Take a number from the machine, now void of handwritten notes telling me it was closed and not to touch.

Pay €26.  I think ten of it, the “ticket fee”, or part of it, might go to the referring doctor.

Stand outside the eye doctor’s office, where a handful of Italians are sitting.

Wait while my “reservation” time comes and goes.

Walk over to the little white-clad, rubber-clogged woman appearing periodically at the office door and thrust my ticket in her face.

Sit and wait for them to call my name.


Go into the office, shake the doctor’s hand and inform him that I don’t speak Italian well.  And, no, I don’t speak French either.

Am I alone?  I looked around. Yeah.  Solo io.

He took the papers from my plastic folder and asked about the ones I hadn’t shown him.

“These?  These are for my patente di New York.  My New York driver’s license. See?” I said, pointing at the translation, at the fields for the examining doctor’s signature and license number. 

He motioned me to the chair against the wall as he used the remote control lying atop an ancient wooden box filled with all manner of eye-glasses, turned out the lights and turned on the Snellen eye chart.


I accepted a pince-nez on the bridge of my nose and tried desperately to remember how to pronounce the alphabet in Italian.

“Z?  P-eh?  C-hay.  B.  eh-L-e.  aH-ke.  eM-eh?”  
Meh.

A sheet of paper was thrust into my hands, from which I was expected to read.  In Italian.  I tried my best.

I had drops put in my eyes, strips swiped across my lids, chin placed in a holder and scopes aimed at my pupils.

More drops put in.

“Ritorno doppo.”

“Quando?”

Blank stare, in response to the question of when I should return.

“Uhhh….quante minuti?” I tried, hoping he’d understand.

“Meza…”

“Oh.
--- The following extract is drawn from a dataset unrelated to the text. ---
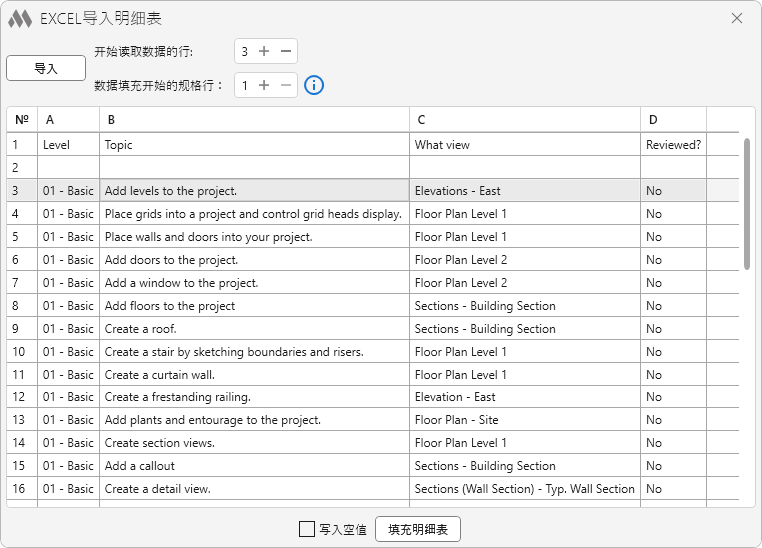Click the app logo in title bar
Viewport: 762px width, 548px height.
(20, 18)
Meza ora?”

“Sì. Meza ora.  Come si dice in inglese?”

“Half an hour.”

“Ah. Half hour.”

As my pupils grew as big as a ‘90s rave attendee's, I realized why they wanted to know if I was alone.  I could barely see. 

Sitting outside, feeling very Italian in my Miu Miu sunglasses at 11am, I waited another forty-five minutes until I was called back in.

Many bright lights, some sun-spots and a torrent of tears streaming down my face later I was pronounced, “Diece/diece. Perfetto.” 10/10.  Maybe that’s like 20/20.  Va bene.  After the usual hand-flailing accompanied interrogation regarding why I was in Italy, and more specifically this part of Italy, instead of New York, I was instructed to return in a year.

“Oh, “ I stopped, pointed at my print out of the NYS license renewal paper and its translation.

Patente?  We don’t do that here.  You must go to via Blah blah blah.”

“No, no.  I do not need patente.  Just need doctor’s name, signature, the numbers “twenty/twenty” and your license number.  For New York patente.”

Frightened looks exchanged between he and his secretary.

“Um. You go via Blah blah blah.”

Impasse.

“Ok, ok.  I speak to my doctor.  Grazie.  Ciao.”

I put my sunglasses back on and went home, pie-eyed for another ten hours, hoping my Italian doctor in town will just fill out my damn form as I instruct him so I can renew my New York license.